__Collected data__
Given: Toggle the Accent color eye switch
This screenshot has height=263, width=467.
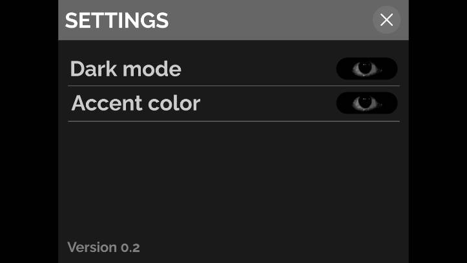Looking at the screenshot, I should pos(366,103).
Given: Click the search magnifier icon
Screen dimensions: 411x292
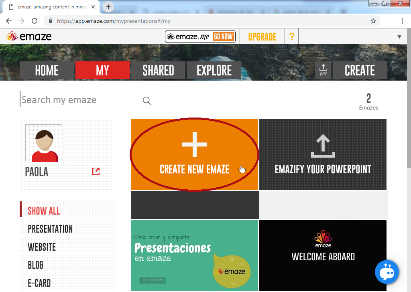Looking at the screenshot, I should coord(146,100).
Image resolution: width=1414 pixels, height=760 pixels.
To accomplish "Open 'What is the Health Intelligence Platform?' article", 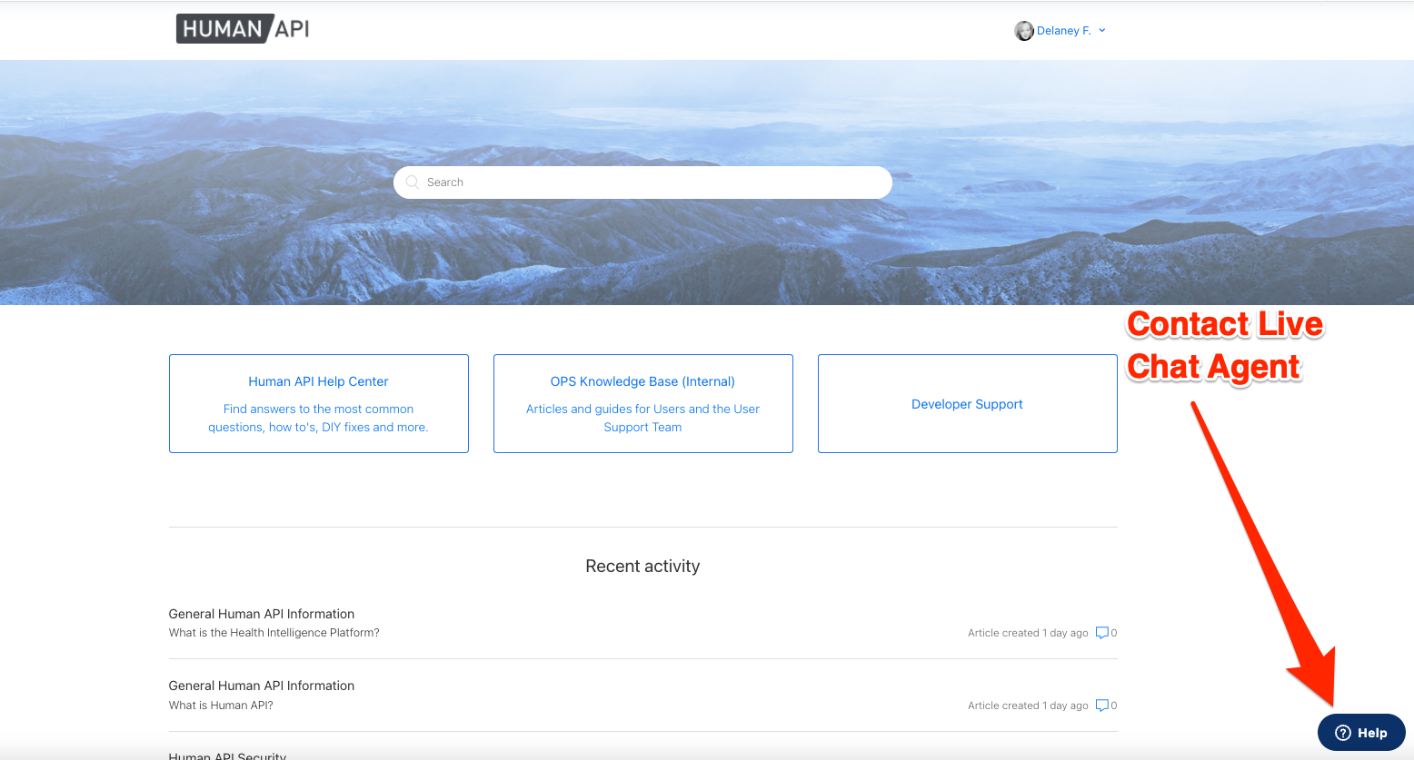I will pyautogui.click(x=274, y=633).
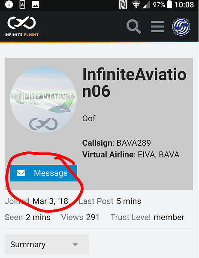Open your user avatar menu
This screenshot has height=258, width=199.
click(x=181, y=27)
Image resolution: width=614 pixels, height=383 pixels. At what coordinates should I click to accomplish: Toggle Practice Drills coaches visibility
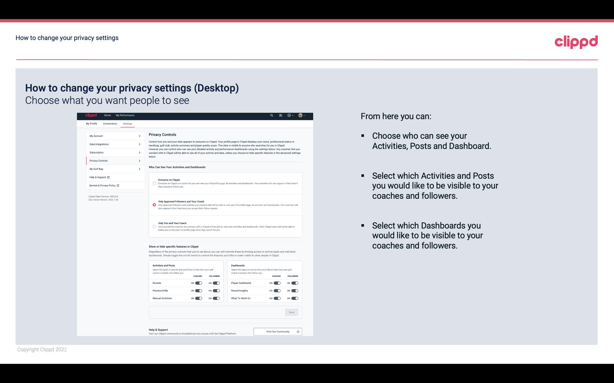tap(198, 291)
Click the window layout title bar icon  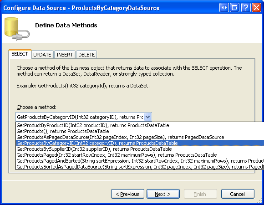click(235, 8)
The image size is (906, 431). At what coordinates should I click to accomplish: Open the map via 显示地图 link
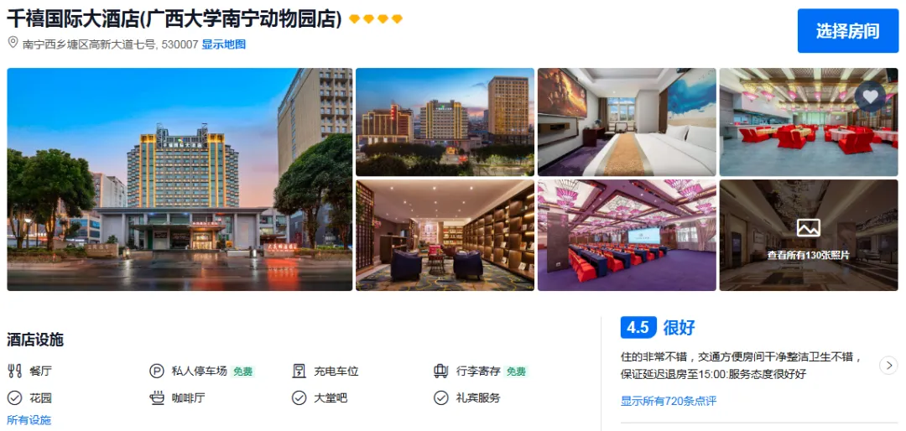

__WHAT THIS TASK INVOLVES__
For the string "Given", go through the entries above and copy each line where it occurs.

__EXPECTED ANSWER__
Given: Toggle the Accent color eye switch
Given: Click the search magnifier icon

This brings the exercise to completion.